Specialized tests are also conducted early in life, particularly a comprehensive eye examination by a pediatric ophthalmologist. This assessment evaluates the extent of corneal clouding, the presence of iridocorneal adhesions, and the risk for glaucoma. Imaging studies, such as ultrasound or MRI, may also be used to examine internal structures, including the eyes and brain, to document the full scope of the condition. When a specific gene mutation is identified in a family, prenatal diagnosis can become an option for future pregnancies.
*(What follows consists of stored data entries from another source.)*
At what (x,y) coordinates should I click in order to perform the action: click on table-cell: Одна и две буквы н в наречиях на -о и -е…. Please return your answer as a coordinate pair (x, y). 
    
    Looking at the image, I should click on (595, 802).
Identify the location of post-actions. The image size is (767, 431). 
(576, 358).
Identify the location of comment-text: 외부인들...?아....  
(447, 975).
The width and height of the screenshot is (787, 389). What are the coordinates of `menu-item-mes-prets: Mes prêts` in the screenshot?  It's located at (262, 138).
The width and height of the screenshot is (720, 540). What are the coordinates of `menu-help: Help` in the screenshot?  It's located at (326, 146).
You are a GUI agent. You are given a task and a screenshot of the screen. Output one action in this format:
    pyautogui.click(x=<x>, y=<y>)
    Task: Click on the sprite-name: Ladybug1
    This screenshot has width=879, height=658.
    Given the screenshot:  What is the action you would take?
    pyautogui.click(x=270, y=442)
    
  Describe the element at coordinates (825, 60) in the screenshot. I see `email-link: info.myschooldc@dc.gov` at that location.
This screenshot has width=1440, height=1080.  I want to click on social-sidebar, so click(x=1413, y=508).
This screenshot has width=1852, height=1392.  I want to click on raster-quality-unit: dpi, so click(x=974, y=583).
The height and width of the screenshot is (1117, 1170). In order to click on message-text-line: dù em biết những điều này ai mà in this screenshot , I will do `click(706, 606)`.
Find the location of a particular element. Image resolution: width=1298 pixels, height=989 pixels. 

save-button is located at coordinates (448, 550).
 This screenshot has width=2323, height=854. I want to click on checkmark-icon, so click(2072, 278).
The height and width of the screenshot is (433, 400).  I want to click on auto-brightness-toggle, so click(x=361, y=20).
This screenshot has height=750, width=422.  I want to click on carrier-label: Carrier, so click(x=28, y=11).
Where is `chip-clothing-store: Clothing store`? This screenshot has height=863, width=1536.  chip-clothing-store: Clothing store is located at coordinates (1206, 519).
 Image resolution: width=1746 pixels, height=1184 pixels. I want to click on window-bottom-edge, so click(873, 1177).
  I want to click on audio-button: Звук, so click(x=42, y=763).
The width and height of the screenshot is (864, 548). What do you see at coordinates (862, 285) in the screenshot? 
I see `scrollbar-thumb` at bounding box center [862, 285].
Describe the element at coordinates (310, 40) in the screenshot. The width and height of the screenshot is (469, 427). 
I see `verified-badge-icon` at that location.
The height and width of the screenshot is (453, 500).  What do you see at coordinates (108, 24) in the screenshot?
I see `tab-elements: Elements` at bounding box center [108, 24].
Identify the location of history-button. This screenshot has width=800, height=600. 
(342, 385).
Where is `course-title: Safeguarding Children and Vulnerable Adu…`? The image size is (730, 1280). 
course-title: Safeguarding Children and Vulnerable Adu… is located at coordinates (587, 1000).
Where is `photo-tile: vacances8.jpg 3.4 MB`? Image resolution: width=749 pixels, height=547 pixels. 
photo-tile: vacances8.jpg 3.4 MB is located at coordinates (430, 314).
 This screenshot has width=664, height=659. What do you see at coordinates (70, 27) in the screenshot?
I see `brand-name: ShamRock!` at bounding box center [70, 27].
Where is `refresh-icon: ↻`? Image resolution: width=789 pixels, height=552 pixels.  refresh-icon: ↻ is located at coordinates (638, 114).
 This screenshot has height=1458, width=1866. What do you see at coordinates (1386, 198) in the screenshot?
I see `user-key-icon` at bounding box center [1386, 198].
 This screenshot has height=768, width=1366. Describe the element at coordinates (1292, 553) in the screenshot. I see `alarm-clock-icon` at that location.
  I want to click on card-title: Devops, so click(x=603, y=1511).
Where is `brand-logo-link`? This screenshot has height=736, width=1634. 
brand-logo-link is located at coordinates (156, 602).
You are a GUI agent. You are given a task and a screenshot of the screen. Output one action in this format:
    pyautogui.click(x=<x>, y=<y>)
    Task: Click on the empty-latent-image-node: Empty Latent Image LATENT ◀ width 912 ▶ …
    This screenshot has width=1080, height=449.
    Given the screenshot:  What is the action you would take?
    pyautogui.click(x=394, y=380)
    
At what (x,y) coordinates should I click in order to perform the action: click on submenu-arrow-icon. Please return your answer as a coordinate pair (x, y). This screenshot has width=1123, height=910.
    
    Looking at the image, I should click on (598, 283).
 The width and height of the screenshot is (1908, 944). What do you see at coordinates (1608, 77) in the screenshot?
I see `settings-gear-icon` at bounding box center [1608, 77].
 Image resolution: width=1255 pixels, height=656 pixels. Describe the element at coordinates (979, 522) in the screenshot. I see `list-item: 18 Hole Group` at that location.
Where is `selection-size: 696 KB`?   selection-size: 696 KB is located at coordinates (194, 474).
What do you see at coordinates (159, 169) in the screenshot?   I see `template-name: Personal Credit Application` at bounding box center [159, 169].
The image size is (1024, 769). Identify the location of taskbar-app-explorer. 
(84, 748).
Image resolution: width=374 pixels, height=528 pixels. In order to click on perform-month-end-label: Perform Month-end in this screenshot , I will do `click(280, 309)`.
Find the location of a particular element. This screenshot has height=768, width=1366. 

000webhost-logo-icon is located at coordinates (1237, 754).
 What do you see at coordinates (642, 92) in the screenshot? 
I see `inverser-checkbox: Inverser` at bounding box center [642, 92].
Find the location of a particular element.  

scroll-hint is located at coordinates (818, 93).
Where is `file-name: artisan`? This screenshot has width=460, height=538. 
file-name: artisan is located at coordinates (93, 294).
Long-Term Medical Management
Since there is no curative treatment for the underlying genetic cause of Peters Plus Syndrome, management is supportive and focuses on addressing the specific symptoms to improve function and quality of life. A multidisciplinary team approach is necessary, involving pediatricians, geneticists, ophthalmologists, and other specialists. Early intervention services are also a component of the care plan.
The management of ocular defects is particularly complex and requires specialized intervention. Severe bilateral corneal clouding often necessitates surgical procedures like penetrating keratoplasty, which is a corneal transplant. This surgery is often performed in infancy to prevent severe vision loss and amblyopia. Less severe cases may benefit from simpler surgical separation of iridocorneal adhesions.
Glaucoma requires careful and ongoing medical or surgical intervention, though it can be challenging to manage in this population. Certain medications, such as corticosteroids, must be used with caution or avoided entirely, as they can increase intraocular pressure and complicate glaucoma management. Regular monitoring by a pediatric ophthalmologist is necessary to track the progression of eye issues, particularly glaucoma and amblyopia.
For growth and skeletal issues, orthopedic specialists and physical therapists are often involved to address limb shortening and brachydactyly. In some cases, endocrine monitoring and the consideration of growth hormone replacement therapy may be part of the treatment plan. The developmental delays seen in many affected children are addressed through specialized educational programs and physical, occupational, and speech therapy services tailored to individual needs.